But my text speaks about a blessing belonging to the men who put their trust under the shadow of God’s wing, and therefore it does not refer merely to physical existence, but to something higher than that, namely, to that life of the spirit in communion with God, which is the true and the proper sense of ‘life’; the one, namely, in which the word is almost always used in the Bible.

There is such a thing as death in life; living men may be ‘dead in trespasses and sins,’ ‘dead in pleasure,’ dead in selfishness. The awful vision of Coleridge in the Ancient Mariner, of dead men standing up and pulling at the ropes, is only a picture of the realities of life; where, as on some Witches’ Sabbath, corpses move about and take part in the activities of this dead world. There are people full of energy in regard of worldly things, who yet are all dead to that higher region, the realities of which they have never seen, the actions of which they have never done, the emotions of which they have never felt. Am I speaking to such living corpses now? There are some of my audience alive to the world, alive to animalism, alive to lust, alive to passion, alive to earth, alive perhaps to thought, alive to duty, alive to conduct of a high and noble kind, but yet dead to God, and, therefore, dead to the highest and noblest of all realities. Answer for yourselves the question—do you belong to this class?

------

• _WHAT TO DO_:
[1] List everything the passage says some of the audience are "alive to," in the sentence that begins "There are some of my audience."
[2] Print the passage starting at "But my text" and ending at "in the Bible.".

------

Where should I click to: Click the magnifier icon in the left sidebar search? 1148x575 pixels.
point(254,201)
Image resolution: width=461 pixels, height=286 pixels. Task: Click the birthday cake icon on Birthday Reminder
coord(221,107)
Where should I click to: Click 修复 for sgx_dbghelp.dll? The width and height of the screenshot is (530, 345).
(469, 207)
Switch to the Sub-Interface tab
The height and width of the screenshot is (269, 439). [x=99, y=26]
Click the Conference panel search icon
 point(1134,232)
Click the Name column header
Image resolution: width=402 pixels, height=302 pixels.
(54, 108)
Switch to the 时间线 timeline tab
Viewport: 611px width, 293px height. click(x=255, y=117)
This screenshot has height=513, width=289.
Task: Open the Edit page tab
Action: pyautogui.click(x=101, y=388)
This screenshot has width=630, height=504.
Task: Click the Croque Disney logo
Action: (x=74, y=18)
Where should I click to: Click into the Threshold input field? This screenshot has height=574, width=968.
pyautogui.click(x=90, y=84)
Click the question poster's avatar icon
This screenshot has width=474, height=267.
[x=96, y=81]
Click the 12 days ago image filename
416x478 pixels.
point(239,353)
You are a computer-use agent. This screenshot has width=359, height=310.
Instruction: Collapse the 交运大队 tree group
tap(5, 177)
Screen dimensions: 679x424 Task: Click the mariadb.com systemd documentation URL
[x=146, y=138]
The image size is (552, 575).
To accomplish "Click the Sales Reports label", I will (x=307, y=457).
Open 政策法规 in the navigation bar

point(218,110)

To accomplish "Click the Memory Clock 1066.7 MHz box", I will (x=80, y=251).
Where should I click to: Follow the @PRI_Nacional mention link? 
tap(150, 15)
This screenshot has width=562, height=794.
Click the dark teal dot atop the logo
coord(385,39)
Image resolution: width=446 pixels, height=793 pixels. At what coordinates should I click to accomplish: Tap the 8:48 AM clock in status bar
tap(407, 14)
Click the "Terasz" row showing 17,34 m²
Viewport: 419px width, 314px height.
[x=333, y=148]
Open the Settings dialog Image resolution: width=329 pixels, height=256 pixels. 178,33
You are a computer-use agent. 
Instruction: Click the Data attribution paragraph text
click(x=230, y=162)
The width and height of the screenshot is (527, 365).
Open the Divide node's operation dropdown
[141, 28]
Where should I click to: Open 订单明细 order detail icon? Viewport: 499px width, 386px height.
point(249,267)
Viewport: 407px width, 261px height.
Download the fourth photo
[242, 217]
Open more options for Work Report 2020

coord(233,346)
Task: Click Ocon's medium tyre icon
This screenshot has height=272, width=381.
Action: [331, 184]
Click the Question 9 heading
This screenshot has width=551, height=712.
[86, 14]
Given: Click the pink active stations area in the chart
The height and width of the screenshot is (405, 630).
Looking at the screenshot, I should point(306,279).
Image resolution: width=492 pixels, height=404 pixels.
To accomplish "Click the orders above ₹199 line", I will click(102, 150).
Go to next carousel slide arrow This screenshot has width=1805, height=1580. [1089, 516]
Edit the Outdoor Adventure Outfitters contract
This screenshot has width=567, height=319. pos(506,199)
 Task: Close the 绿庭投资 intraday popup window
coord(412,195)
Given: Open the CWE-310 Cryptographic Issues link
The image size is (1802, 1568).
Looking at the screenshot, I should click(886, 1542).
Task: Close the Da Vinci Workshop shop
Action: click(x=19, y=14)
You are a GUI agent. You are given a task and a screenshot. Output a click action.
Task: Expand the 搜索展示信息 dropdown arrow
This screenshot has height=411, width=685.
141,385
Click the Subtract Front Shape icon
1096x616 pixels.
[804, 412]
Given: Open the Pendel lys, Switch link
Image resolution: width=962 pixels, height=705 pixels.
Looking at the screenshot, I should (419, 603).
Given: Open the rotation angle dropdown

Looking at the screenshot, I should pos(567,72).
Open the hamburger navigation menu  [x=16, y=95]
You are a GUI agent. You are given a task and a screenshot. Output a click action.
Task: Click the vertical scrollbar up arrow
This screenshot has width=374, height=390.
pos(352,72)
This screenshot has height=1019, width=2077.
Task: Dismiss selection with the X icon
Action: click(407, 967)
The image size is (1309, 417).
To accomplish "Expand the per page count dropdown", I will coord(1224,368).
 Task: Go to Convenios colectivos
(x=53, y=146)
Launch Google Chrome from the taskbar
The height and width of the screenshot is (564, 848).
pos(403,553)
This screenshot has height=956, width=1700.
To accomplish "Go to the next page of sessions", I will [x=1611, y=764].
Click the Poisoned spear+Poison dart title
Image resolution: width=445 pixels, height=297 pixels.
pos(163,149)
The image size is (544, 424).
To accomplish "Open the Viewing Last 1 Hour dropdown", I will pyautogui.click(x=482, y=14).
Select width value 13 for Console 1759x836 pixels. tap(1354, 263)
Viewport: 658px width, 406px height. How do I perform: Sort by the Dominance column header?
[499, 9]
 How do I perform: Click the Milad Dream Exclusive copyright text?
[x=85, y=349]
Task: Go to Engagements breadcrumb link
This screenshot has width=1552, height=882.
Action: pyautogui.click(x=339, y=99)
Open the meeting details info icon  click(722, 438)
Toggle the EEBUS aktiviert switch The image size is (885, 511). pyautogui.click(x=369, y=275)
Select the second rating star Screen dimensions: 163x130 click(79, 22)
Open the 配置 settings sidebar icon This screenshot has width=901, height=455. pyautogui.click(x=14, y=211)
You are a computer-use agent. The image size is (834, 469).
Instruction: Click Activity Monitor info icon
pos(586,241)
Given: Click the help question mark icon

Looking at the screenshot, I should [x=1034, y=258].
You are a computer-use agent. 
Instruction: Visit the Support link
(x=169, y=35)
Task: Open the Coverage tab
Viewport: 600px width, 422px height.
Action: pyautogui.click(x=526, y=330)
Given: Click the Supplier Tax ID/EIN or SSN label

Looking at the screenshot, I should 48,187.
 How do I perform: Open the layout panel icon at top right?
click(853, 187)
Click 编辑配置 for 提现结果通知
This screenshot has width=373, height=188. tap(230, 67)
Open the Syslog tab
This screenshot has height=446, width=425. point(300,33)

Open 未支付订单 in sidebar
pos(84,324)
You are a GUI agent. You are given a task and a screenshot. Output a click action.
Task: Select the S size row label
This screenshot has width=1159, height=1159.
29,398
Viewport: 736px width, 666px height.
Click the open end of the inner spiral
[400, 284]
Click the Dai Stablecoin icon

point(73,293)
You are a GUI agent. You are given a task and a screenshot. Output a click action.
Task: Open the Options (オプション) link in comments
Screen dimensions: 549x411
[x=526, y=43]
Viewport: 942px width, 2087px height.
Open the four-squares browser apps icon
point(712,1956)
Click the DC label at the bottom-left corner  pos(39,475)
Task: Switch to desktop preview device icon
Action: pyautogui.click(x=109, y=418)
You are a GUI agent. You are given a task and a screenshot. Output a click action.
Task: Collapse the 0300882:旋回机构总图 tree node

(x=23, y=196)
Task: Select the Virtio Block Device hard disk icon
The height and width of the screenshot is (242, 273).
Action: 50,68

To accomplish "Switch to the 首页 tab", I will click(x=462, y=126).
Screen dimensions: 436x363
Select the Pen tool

------

• _REPLIES_:
[1]
1. the world
2. animalism
3. lust
4. passion
5. earth
6. thought
7. duty
8. conduct of a high and noble kind

[2]
But my text speaks about a blessing belonging to the men who put their trust under the shadow of God’s wing, and therefore it does not refer merely to physical existence, but to something higher than that, namely, to that life of the spirit in communion with God, which is the true and the proper sense of ‘life’; the one, namely, in which the word is almost always used in the Bible.